» **Exercise task**
Copy the passage from the blog post below word for word, starting at "absimado: part 2" and ending at "write the following.".

» **Document segment**
Thursday, March 14, 2013

absimado: part 2

I wasn't intending on writing part two this way...However, unforeseen forces beyond my control have influenced me to write the following.

Abismado (definition): "to be amazed; to be astonished"

I recently read this word in a book, "El Principito" (being read in Spanish). I fell in love...

I asked one of my students about the word. This particular student and I have 2 hour long conversations every Thursday night, whether we want to or not. We have discussed everything from religion, to marriage, to dreams, regrets, love, practicality, etc. He is my lifeline when I feel the abandonment of being an expat in the pueblo.

He first was abismado himself that I knew the word...And didn't know how to explain it to me in English. (Courtney--1, Spain--0) I threw out some synonyms I had found, and he agreed, but still struggled to accept the synonyms as the only way to explain the significance of the word.

This reminded me of another Spanish word I had learned almost 9 months ago that increased my love and anticipation for the Spanish culture and people...duende.

» **Data excerpts**
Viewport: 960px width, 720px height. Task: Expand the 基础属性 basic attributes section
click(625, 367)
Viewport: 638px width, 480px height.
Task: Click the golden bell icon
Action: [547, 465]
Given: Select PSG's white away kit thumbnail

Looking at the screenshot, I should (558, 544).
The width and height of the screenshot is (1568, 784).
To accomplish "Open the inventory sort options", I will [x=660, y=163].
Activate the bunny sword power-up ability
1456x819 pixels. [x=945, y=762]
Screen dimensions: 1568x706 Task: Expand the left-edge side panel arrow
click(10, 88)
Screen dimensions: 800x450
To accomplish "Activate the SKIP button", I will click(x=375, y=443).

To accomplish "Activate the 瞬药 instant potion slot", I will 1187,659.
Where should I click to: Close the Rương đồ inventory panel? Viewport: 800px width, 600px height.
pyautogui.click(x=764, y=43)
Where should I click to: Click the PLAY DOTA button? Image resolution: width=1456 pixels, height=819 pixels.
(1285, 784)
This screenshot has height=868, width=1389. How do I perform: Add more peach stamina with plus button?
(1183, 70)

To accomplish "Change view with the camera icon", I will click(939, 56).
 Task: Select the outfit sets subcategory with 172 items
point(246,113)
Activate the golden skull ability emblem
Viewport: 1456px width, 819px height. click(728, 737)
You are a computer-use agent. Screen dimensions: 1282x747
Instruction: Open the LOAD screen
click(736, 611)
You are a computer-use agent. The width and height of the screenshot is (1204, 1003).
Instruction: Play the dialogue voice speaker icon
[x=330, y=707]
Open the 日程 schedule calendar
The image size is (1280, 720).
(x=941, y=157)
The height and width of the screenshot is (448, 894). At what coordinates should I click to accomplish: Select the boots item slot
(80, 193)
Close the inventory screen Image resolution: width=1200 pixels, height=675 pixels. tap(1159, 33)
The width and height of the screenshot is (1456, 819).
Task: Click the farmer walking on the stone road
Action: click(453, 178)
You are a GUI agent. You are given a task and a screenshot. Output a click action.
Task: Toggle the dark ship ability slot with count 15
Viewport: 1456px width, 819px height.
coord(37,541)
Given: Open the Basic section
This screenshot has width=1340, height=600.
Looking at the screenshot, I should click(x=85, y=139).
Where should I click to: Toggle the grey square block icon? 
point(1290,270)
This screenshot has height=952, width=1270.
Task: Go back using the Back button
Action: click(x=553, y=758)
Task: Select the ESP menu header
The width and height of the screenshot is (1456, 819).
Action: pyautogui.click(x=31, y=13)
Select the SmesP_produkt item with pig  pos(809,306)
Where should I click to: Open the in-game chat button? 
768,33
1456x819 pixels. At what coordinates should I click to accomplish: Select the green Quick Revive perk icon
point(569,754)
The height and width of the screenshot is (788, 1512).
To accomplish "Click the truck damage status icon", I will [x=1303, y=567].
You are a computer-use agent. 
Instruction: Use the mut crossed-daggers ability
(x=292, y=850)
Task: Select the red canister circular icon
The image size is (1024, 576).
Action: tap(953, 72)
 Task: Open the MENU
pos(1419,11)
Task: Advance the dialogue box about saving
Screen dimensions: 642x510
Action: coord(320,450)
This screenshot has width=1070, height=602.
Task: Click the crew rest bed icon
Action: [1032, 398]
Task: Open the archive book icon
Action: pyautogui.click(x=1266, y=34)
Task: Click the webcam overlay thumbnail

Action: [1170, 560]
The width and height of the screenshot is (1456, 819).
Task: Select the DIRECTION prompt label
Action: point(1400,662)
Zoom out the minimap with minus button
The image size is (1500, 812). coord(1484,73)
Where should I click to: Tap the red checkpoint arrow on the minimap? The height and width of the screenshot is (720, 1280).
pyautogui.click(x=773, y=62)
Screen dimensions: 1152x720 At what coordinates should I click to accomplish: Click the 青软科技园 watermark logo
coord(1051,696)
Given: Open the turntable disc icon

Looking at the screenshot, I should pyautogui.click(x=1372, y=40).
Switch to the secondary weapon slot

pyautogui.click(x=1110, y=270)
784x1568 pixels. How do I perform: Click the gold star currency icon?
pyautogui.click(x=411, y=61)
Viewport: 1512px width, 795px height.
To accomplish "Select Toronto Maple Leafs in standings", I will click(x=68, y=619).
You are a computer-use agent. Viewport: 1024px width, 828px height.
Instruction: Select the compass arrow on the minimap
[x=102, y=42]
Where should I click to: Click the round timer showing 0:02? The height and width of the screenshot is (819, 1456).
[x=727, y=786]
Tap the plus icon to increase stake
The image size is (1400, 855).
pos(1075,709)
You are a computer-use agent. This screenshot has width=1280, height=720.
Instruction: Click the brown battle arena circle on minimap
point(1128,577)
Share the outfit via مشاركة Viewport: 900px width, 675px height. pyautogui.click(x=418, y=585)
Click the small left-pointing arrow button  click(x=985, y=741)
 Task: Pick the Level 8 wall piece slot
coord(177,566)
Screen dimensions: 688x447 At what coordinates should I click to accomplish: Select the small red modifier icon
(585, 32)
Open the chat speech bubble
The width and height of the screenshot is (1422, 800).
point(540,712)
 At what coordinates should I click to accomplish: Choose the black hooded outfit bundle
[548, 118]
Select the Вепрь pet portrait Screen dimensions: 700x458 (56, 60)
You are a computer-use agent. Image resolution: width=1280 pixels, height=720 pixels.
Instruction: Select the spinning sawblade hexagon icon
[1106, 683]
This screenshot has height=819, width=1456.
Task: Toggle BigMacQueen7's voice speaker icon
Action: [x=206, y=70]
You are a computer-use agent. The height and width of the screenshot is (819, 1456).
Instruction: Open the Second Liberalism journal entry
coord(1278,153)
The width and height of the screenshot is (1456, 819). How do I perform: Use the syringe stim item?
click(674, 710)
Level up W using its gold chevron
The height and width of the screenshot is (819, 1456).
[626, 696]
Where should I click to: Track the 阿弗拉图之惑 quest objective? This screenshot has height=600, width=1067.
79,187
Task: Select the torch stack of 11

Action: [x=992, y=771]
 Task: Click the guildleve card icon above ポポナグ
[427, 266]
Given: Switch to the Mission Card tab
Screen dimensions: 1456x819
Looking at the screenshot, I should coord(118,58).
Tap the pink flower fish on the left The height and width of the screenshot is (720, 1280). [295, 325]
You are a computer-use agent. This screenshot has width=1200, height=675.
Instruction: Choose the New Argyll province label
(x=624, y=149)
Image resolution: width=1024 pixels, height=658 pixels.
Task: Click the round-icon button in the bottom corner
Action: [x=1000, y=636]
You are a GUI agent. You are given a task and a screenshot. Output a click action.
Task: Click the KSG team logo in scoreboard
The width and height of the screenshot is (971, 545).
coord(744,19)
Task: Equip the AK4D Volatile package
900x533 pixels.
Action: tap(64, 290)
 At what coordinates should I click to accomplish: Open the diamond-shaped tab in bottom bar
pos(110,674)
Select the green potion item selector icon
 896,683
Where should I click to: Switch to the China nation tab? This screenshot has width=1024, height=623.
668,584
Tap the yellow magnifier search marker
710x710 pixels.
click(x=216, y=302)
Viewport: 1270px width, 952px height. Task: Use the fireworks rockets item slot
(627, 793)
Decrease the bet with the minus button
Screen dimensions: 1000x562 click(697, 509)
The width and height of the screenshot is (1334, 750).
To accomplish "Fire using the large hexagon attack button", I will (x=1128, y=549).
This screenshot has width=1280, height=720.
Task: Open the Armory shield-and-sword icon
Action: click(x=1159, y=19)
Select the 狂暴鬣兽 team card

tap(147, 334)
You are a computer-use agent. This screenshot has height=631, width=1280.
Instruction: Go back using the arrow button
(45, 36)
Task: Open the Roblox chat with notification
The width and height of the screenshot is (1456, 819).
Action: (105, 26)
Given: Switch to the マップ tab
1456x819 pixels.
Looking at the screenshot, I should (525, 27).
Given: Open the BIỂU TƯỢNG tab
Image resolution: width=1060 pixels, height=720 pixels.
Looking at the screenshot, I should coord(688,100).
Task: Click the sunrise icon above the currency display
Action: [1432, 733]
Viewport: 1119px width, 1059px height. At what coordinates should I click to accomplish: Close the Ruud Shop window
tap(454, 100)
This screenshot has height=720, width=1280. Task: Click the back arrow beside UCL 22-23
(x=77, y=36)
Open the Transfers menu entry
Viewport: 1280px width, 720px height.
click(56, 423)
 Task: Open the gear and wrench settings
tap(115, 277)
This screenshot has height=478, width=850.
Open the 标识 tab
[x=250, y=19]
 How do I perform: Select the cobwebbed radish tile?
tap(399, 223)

» **Answer for the task**
absimado: part 2

I wasn't intending on writing part two this way...However, unforeseen forces beyond my control have influenced me to write the following.